Saved entries:

========================================

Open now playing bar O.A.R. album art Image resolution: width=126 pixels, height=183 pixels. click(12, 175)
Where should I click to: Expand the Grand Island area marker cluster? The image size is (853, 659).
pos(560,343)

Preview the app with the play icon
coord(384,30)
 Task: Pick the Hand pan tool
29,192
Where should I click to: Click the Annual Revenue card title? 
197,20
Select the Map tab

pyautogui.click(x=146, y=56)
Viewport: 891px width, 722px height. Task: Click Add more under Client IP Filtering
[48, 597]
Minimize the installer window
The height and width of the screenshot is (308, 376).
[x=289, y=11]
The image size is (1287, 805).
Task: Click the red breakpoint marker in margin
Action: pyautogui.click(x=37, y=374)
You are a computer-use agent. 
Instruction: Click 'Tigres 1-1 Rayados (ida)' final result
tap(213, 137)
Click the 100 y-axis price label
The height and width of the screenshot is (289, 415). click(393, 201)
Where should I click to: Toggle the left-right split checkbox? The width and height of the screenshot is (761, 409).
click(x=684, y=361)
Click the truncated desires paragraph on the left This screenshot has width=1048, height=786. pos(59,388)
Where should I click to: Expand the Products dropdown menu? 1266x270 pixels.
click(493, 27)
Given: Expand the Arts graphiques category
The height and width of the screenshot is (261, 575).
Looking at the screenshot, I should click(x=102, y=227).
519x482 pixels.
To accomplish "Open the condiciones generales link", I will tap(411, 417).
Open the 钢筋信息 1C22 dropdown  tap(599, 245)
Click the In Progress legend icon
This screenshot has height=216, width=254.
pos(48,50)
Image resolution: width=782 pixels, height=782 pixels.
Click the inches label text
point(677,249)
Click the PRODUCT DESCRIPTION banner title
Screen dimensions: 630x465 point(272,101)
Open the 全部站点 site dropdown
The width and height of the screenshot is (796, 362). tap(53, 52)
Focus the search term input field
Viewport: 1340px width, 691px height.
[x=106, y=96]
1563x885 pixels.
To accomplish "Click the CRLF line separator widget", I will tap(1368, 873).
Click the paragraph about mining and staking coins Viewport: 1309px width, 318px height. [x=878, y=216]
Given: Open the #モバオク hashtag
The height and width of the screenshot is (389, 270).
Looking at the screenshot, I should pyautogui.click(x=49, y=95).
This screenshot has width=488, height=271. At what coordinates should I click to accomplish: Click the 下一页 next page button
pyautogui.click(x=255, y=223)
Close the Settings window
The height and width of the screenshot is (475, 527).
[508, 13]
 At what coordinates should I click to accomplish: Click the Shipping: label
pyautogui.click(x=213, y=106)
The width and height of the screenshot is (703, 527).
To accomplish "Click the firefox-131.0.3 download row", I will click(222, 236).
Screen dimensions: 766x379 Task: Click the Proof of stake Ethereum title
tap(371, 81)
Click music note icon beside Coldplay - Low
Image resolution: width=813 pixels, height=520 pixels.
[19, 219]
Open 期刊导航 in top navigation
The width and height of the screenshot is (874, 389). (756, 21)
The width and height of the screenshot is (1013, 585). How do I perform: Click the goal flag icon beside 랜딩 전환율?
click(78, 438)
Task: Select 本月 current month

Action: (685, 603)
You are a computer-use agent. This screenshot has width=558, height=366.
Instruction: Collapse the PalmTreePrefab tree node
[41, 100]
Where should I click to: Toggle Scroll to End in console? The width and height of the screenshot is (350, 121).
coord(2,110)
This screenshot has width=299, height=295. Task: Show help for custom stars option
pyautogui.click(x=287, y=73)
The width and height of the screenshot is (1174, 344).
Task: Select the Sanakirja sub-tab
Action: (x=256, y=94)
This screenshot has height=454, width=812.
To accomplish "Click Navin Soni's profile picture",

========================================

■ **Directions for this task**: Take the lines above from the one containing "Given: Expand the Arts graphiques category" down to the one containing "1563x885 pixels.", and transcribe them exactly, both ends included.

■ **Answer for this exercise**:
Given: Expand the Arts graphiques category
The height and width of the screenshot is (261, 575).
Looking at the screenshot, I should click(x=102, y=227).
519x482 pixels.
To accomplish "Open the condiciones generales link", I will tap(411, 417).
Open the 钢筋信息 1C22 dropdown  tap(599, 245)
Click the In Progress legend icon
This screenshot has height=216, width=254.
pos(48,50)
Image resolution: width=782 pixels, height=782 pixels.
Click the inches label text
point(677,249)
Click the PRODUCT DESCRIPTION banner title
Screen dimensions: 630x465 point(272,101)
Open the 全部站点 site dropdown
The width and height of the screenshot is (796, 362). tap(53, 52)
Focus the search term input field
Viewport: 1340px width, 691px height.
[x=106, y=96]
1563x885 pixels.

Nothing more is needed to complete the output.